- Extract provided:
▼▼▼
If you follow this blog (and I know there are at least a couple of people who do), you’ll know that I had an incident last week involving a surplus of ear wax. Certainly embarrassing, but what can you do but post it on the Internet for everyone to know?
To resolve the problem, I went to my doctor. The procedure he performed was simple. He squirted Carbamide Peroxide drops in both ears and I lay down on the examination table for about 20 minutes to allow the chemicals to soften and loosen the wax. Then, while I held a cup under my ear, he used a waterpik to pulse water in and bring out the wax. Repeat for the other ear. When he was done, the evidence that the treatment had worked was right there. The cup held water and several liquidy chunks of yellow ear wax. Plus, my hearing was completely restored. My ear no longer had the blocked up feeling and I could hear in stereo. It was a comfortable procedure and took no more than a half an hour with completely satisfactory results.
If I believed in the efficacy of alternative medicine, however, I would have had a far different experience. The “alternative” way to clean your ears of excess wax is a treatment known as ear candling.
It works like this. You place the end of a special hollow wax candle IN YOUR EAR. The other end is lit and you lie there with this flaming wax candle IN YOUR EAR for 15-45 minutes.
No, I am not making this up.
The claim is that the fire creates a vacuum in the hollow shaft of the wax candle and this vacuum draws the ear wax out. The “proof” is a small amount of waxy, white residue in the shaft of the, and I cannot highlight this enough, *wax* candle.
▲▲▲
- Data listing:
▼▼▼
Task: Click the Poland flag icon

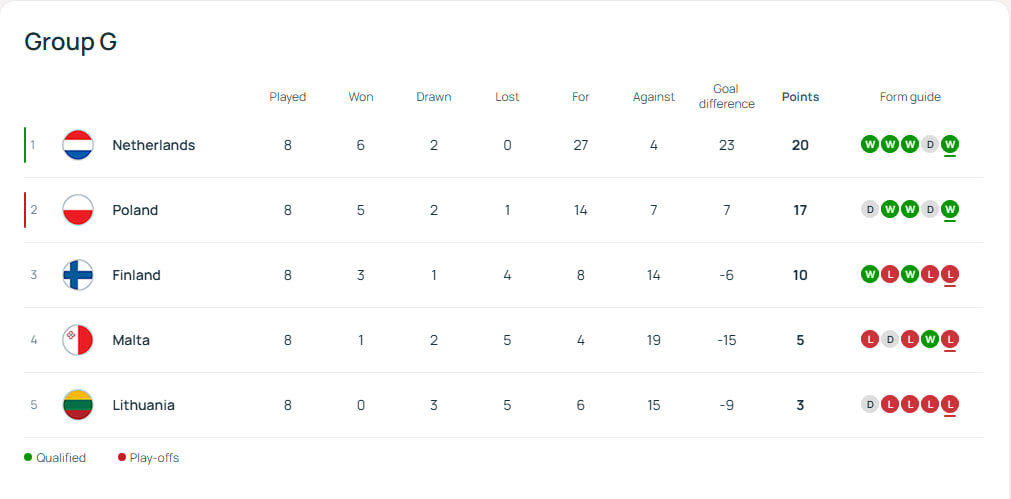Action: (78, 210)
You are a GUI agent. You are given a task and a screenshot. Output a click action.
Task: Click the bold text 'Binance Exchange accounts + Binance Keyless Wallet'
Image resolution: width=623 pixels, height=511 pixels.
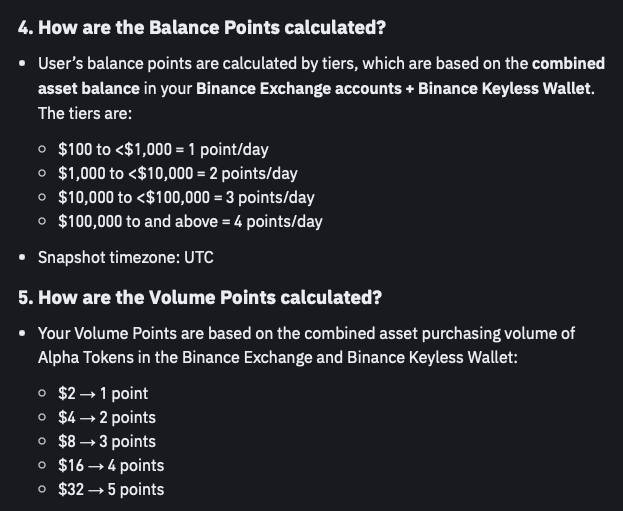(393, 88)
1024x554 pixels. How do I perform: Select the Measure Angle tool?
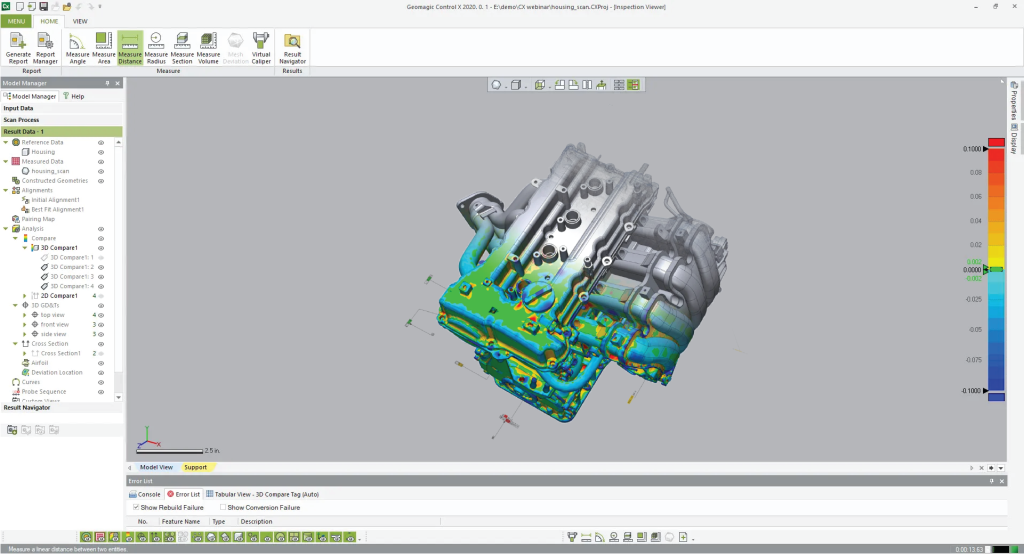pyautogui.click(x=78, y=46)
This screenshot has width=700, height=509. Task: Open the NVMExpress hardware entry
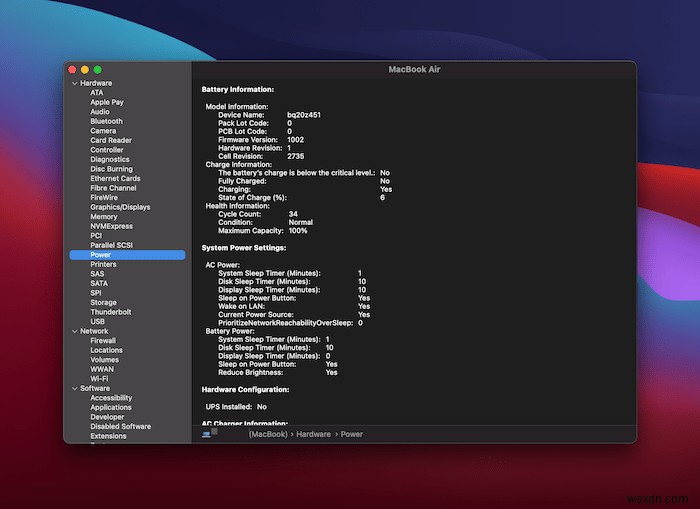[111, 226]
▲▲▲
- Required action 1:
In the blog post about ear wax, why did the writer lie on the examination table for about 20 minutes before the water was pulsed in?
- Required action 2:
Continue the blog post about ear wax removal and ear candling, starting after its last sentence.

- Exercise result 1:
The doctor had squirted Carbamide Peroxide drops into both ears, and the wait gave those chemicals time to soften and loosen the wax.

- Exercise result 2:
This is a monstrously easy claim to test. We can easily determine the chemical composition of the ear wax and the candle wax and test the residue. In fact, these tests have been done and the residue is candle wax. It would also be very easy to confirm the presence of wax in the ear before the treatment and the lack of wax after treatment; my doctor said that he couldn’t see down my ear canal because of the wax blockage. Not surprisingly, there is no proof that the ear candling treatment does anything except make you look foolish.
Even if the flame created a vacuum, which it doesn’t, it wouldn’t be strong enough to actually suck anything out of your ear. I tried to clean out my ear with a squeezy bulb thingy that does actually produce a suction and it didn’t help at all. Do you imagine that generating even a stronger suction, by putting a vacuum cleaner nozzle to your ear, for example, would work? Is anyone foolish enough to test whether it’s even possible to suck wax out of the ear without causing permanent damage?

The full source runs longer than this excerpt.